Katrina
Reviewed by Socks Whitmore
Sawyer’s Playhouse at The Loft Ensemble
Through Feb. 19
“Black folks can’t afford to lose their memories — they’ve lost too much already.”
In the middle of a story about two individuals lost in a storm, this powerful phrase underscores a gut-wrenching context to the worst natural disaster in American history. The quote comes from Katrina, a one act by Ladarrion Williams at the Loft Ensemble’s upstairs black box space, Sawyer’s Playhouse. The show takes place inside a hospital room in 2005 New Orleans, furnished with two beds and the unconscious strangers in them, covered in dust and debris. The pair of patients fumble to remember who they are and how they got there as newscasters report with alarm on the raging hurricane outside. Over time, Nyla and Dante puzzle out pieces of their identities, but the longer the amnesiacs are trapped, the more they wonder if it’s possible to make it out alive.
Katrina is a highly sensory play; from an excellently crafted hurricane soundscape to a backdrop cleverly painted to meld with the projections of a churning sea, the audience is encouraged to feel immersed in the storm. The recounting of Hurricane Katrina is communicated by footage, voice over, and the acted-out broadcasts of two newscasters. (A note for theatregoers: the seating arrangement will give those seated by the entrance a close-up view of these actors from behind.) The weatherperson and reporter step in and out of the fourth wall throughout the show, sometimes reporting live on the 2005 tragedy, and sometimes speaking directly to the audience about what it was like.
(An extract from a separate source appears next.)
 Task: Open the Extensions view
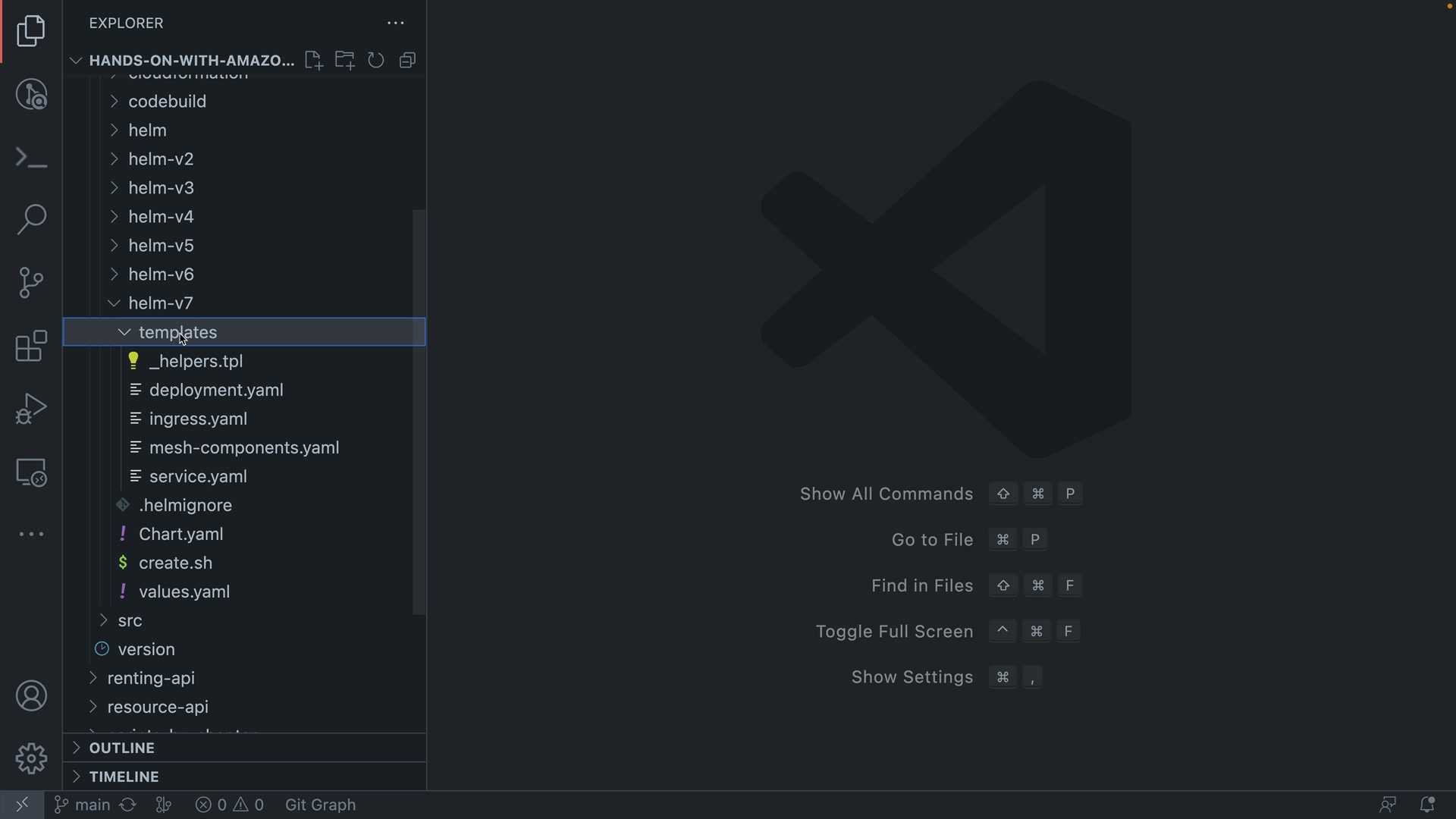[31, 347]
All four talented Black actors that make up the cast are at their most powerful in their characters’ moments of greatest distress, but a favorite moment was the temporary levity during Nyla’s a capella solo “Give Me Some Blues” as she sang and danced with Dante.
Playwright Ladarrion Williams reports that Katrina was written in 2011 as his first play, won first place at the Alabama State Thespian Conference under the title Concrete Rose, and was part of A Noise Within Theatre’s “Noise Now” series. His goal as a writer is to “cultivate a new era of Black fantasy” and that mission manifests in Katrina through attention to the facts. The oscillation between dialogue and horrified lecture is designed to both shock and educate the audience on the event, and to contextualize the disaster via the individual lives of those who went through it.
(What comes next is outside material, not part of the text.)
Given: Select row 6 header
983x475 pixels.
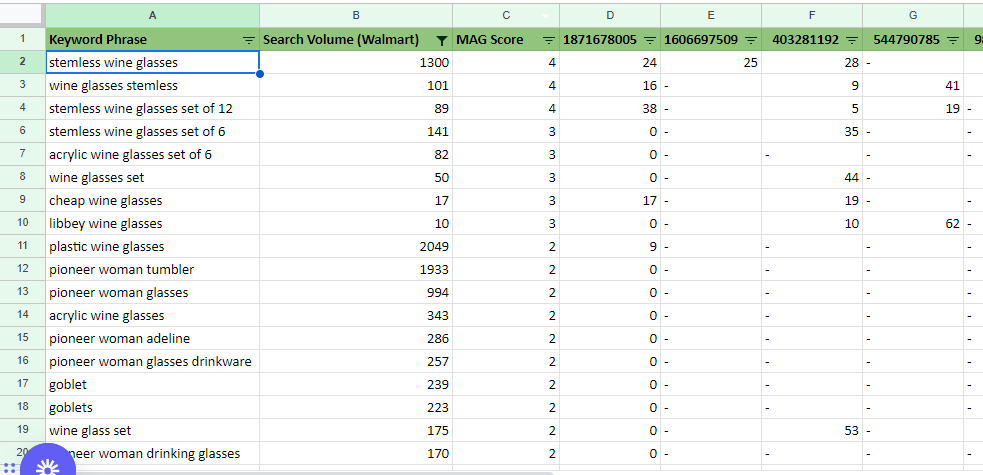Looking at the screenshot, I should click(x=23, y=132).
The premise itself is solid — however, signs do remain that the play probably hasn’t changed enough since 2011. Putting two amnesiacs in a locked room is difficult to pace well; the characters slow the plot by asking every question the audience is thinking out loud without knowing the answer. The dialogue’s syntax and the clumsy balancing of periodic laughs with stilted trauma-dumping could both use a second pass to make the characters believable and compelling. There are several moments that seem awkwardly inserted in the larger work, like the nightmare sequence featuring ghostly hands pressed against the door window, and the plot’s resolution relies on a somewhat overdone plot twist, albeit with a slightly new spin on it.
Katrina still has a little bit of that “playwright’s first play” flavor, but ultimately its message is powerful and its impact is sound. Tickets are pay-what-you-can, so audiences who enjoy dramatic stories rooted in real life and want to support emerging artists of color can attend before it closes on February 19.
Note: The performance venue is reached via a one-flight staircase and may be physically inaccessible to some audiences.